Maybe it would be a great time to support an environmental organization with a donation to work on your behalf. Maybe you will personally take action. Maybe you will make it a double celebration and also plant a tree. I would love to know what you do. And, you don’t have to tell me….just do it!
This Week @ Liberty
The intake total for this year is now at 1113.
Yes, that number is correct. We passed the 1,000 animal mark last week. And, the numbers are going up at a dramatic rate. There were several times the window was backed up into the parking lot with caring people holding boxes containing tiny orphaned and injured birds and mammals (mainly bunnies) hoping to get them some help. They had all come to the right place of course, as the volunteers patiently took the animals and donations (THANK YOU!) and had the people fill out the required paperwork for the records. Another Rescue/Transport class was held in hopes of having sufficient staff to keep up with the spring/summer onslaught as we all gear up for the Wishes for Wildlife event which will be held in less than two weeks on May 2. Another bald eagle arrived and is now in treatment, and the R&C team relocated a GHO nest that was in a bad spot. Yes, it’s a busy time for all of us. Let’s see what it looked like…

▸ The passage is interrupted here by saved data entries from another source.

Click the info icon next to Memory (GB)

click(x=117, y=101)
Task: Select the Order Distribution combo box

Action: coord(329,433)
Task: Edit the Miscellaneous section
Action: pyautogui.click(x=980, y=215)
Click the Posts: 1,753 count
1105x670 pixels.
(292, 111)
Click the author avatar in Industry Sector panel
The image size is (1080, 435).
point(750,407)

Well, it was coming fast and we hit the first 1,000 animals last week. I’m never sure if it’s cause for celebration or a sign of dire things to come, but in any case, we were there for the animal – and will be for all subsequent arrivals this year. The numbers are clicking over quickly, so keep watching the yearly total!
One problem we have each year is the aging equipment we use. This year, an anonymous person we hold in high esteem donated a wall of new brooders that will save many lives as the year progresses. Tim added a custom built rack to hold them and all of this beautiful equipment will eventually be used in the new facility. Thanks to the wonderful individual who cares! We are forever in your debt.
An otherwise handsome male cardinal came in last week with a seriously damaged beak. Bird’s beaks are much like our fingernails – they are tough but will break given sufficient trauma. This little bird was obviously involved in some kind of collision with an immovable object and the beak absorbed most of the impact. What is left of his lower mandible was reshaped by the Med Services team but he will most likely be non-releasable since he will find it difficult to eat in the wild. He will join the other cardinal we have (with the bad eye) and remain with us an education display bird.
Last week our R&C team performed a GHO nest relocation for WAPA (Western Area Power Administration) in Maricopa. I’ll let Stacey fill in the details:
The nest relocation for WAPA was necessary as the 2-3 week old babies were in an area that has energized equipment. This equipment poses a risk for electrocution, so even though the nest was on the ground, their first flight might have been their last! They were taken to Liberty, examined and placed with foster mom Maggie.
Our own Claudia Kirscher drove to Kingman on the weekend to retrieve this bald eagle. Claudia writes the story:
He was found on the ground in a housing development near the Hualapai Mtns. Blood tests at LW show toxic lead. He also has a healed right wrist fracture. By the condition of his tail, feet and talons he has been on the ground for awhile. He has a spot of distinctive brown feathers on his head.